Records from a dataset
☆ ☆ ☆ ☆ ☆ ☆ ☆

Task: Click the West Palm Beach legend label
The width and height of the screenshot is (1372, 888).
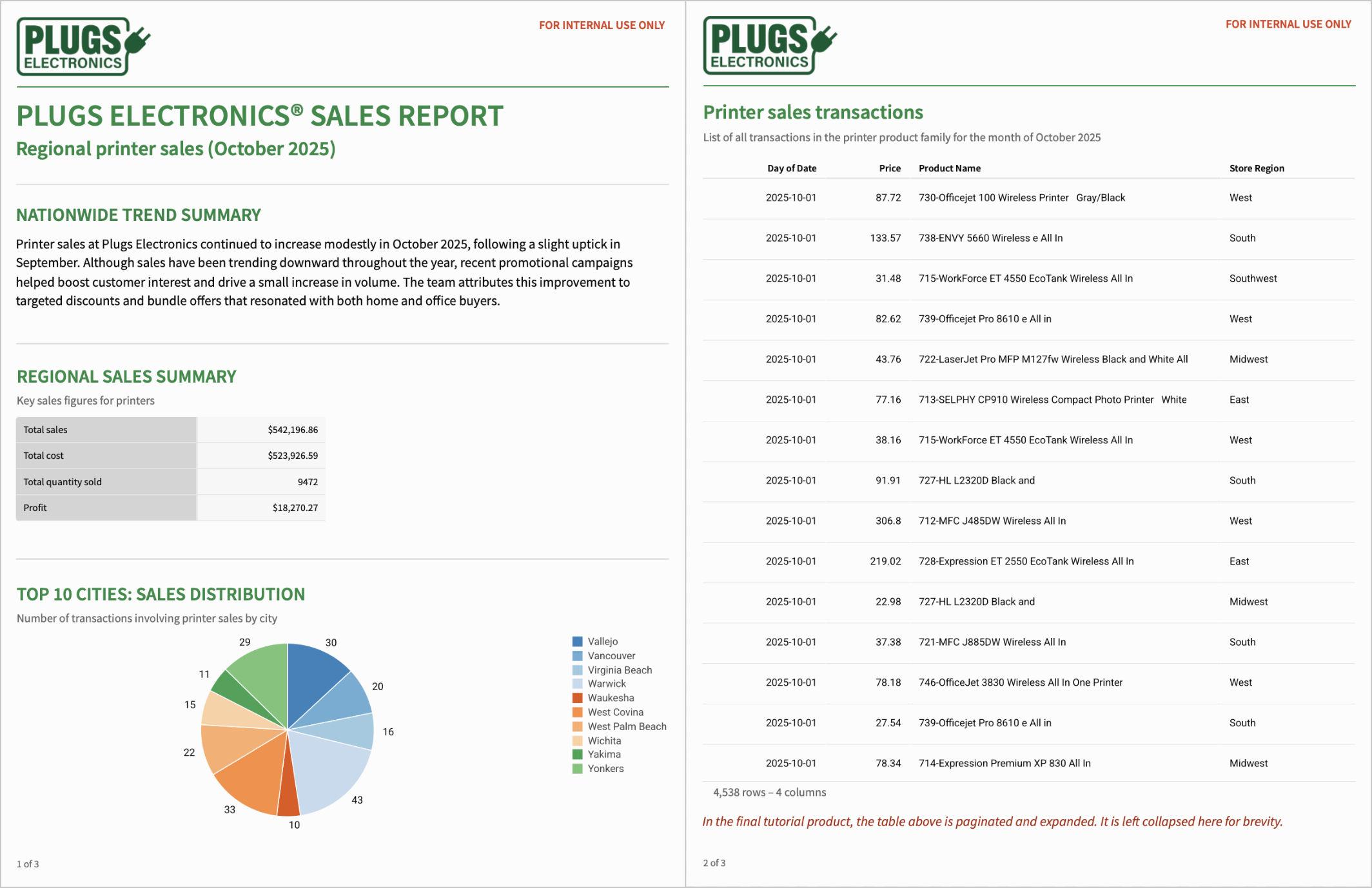Action: (x=627, y=726)
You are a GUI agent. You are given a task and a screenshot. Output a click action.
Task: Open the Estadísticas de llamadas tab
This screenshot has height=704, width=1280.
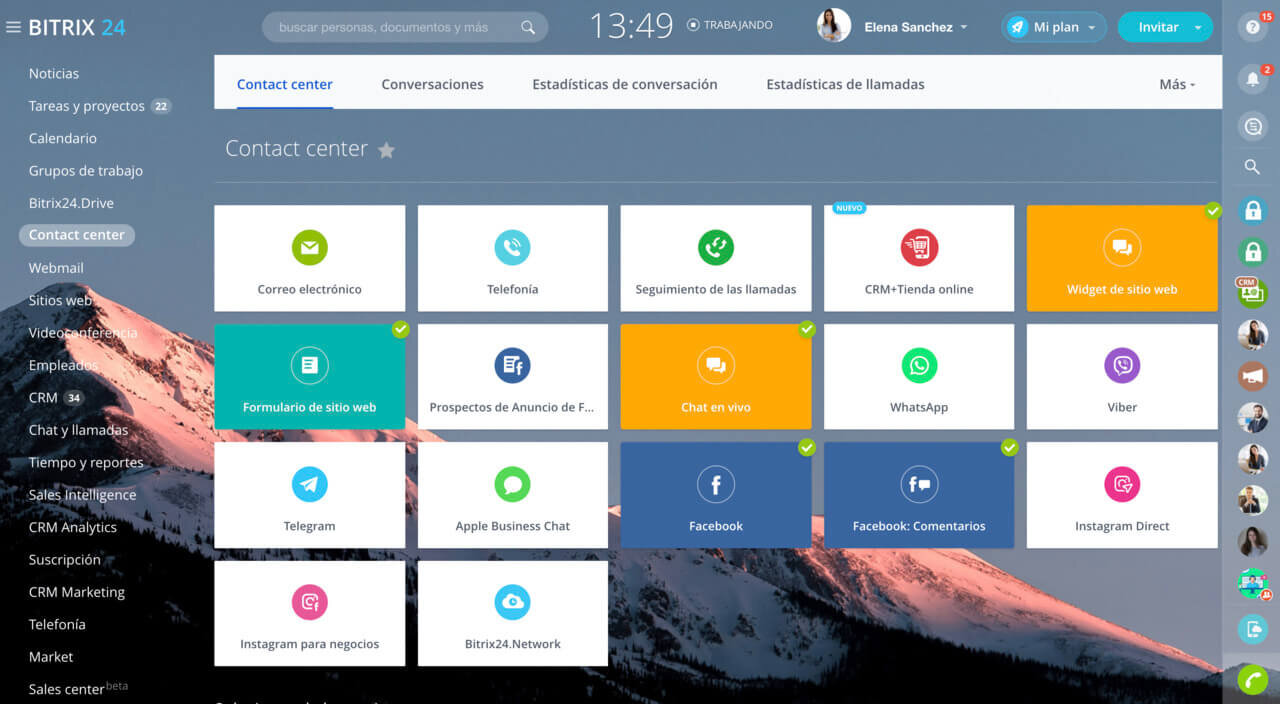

☆ ☆ ☆ ☆ ☆ ☆ ☆

● Given problem
Repeat every line of the records above word for word, omitting the pictures.

● Right answer
Task: Click the West Palm Beach legend label
The width and height of the screenshot is (1372, 888).
Action: (x=627, y=726)
You are a GUI agent. You are given a task and a screenshot. Output a click action.
Task: Open the Estadísticas de llamadas tab
This screenshot has height=704, width=1280.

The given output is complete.